Thu Jul 25 2019 13:49:52 EDT from IGnatius T Foobar @ UncensoredI just had a thought about Citadel and sidenets.
Mastodon uses existing federation protocols to allow anyone to "follow" anyone on any server. As I've said before, it would be pretty easy to add these protocols to Citadel, to allow users to participate in the fediverse on a user-by-user level.
But what if the entity being followed was not a user, but a room? What if anyone on any server could, for example, follow "@IGnet_Unlimited@uncensored.citadel.org" and this very room would appear in their feed? And if they left comments on posts, they would show up right here in the room?
Obviously we'd also have to add another mode to participate in remote feeds, as a follower.

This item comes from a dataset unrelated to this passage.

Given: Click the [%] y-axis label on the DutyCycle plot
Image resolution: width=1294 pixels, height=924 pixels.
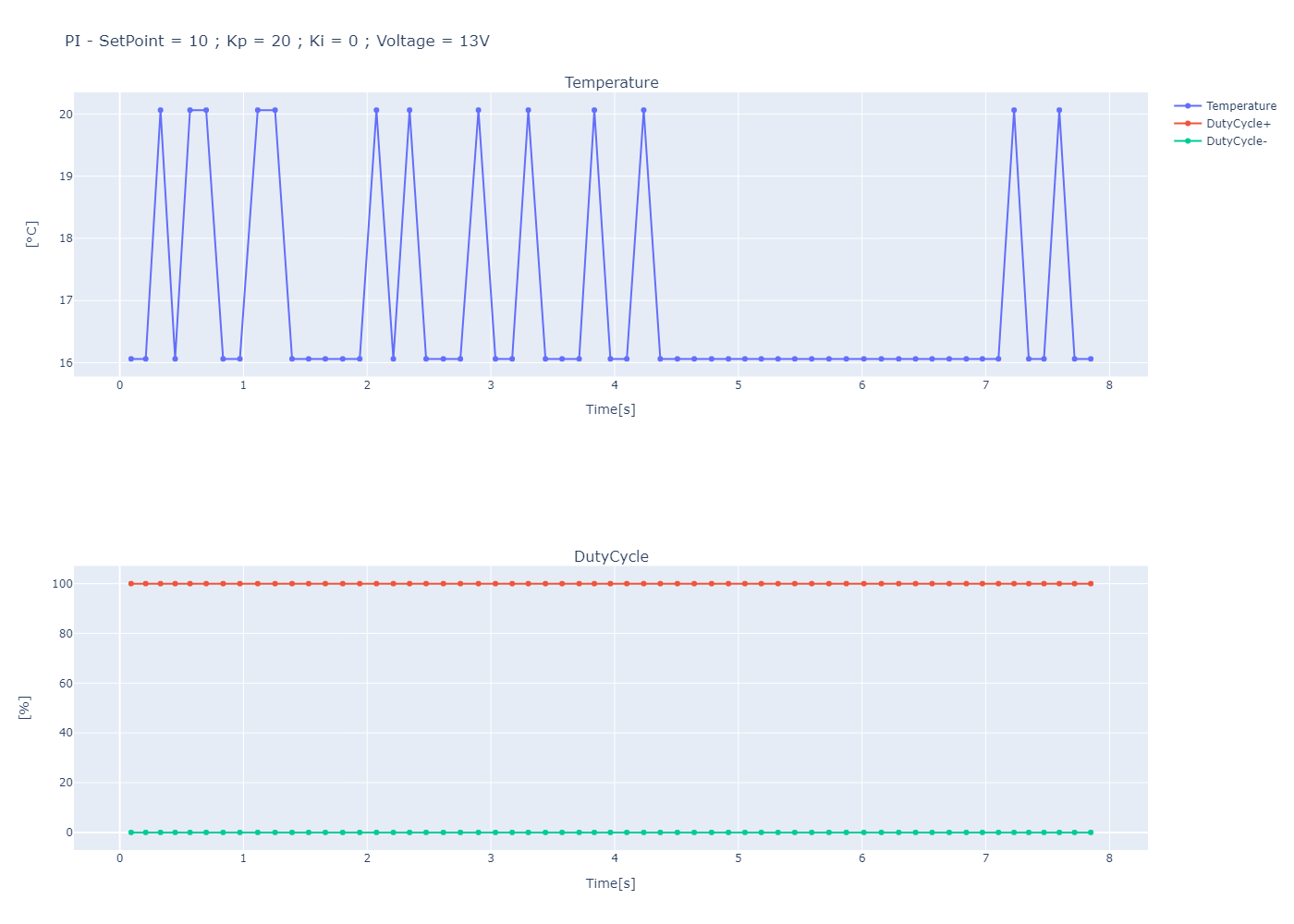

This would be a different model than the one we've had in the past, but it would *appear* the same to end users. The older model was built on replication, similar to UseNet, because 30+ years ago most of the world relied on moving data around in batches on slow dialup connections.
Today we have everything connected in real time. The federated Mastodon model, if I understand it correctly, builds your feed by connecting to the servers on which the people you're following are hosted.
So in a Citadel-Mastodon model, every room would have a "home server" rather than replicating every room to every host.
By the way, this is *exactly* how Facebook (the worst thing our world has ever experienced) works. Your profile and "wall" are stored on a server close to where they think you are. When someone "friends" you, your posts are fetched from your home server, censored of wrongthink, and fed to your friend's feed.
You originally had the port 504 setup for replication using multiple nodes.
I recognized a few bits about how that worked and deployed several Citadel nodes on a massive wifi network deployed across 6000km2 of Papua.
It is still a fond memory of how we could share email and posts from tarpaulin camps in the jungle back to civilization, using Citadel.
The network actually saved lives.
The issue of bandwidth for relaying data that might never be asked for was one thing I noticed as a cost, amongst other points,
The other much more serious issue is using ip4 addresses - I live and work in realms seriously hostile to free thought.
Having a mesh such as Briar or Firegarden or whatever might get past normal blockage. very Not yet ready.
Eventually I chatted with the guys at https://blog.althea.net/ who seem to have found a way to get meshes to pay for bandwidth costs, somewhat.
Unfortunately they seem to have sold their souls to Eth and all that, so they will eventually get owned by some banksters somewhere.
Until just a few of weeks ago I have been too busy to keep up,
but I know far too many locales where such mesh networks would be wildly popular.
At one point I considered setting up a Citadel on an i2p network which could then be gatewayed, much as IPFS is,
which could go some distance to skipping over locales that have issues.
In such a use case,
the concept of relaying subscribed Rooms becomes an intriguing idea.
I did code a p2p method for instantaneous payments for access, which requires zero financial gateway nonsense.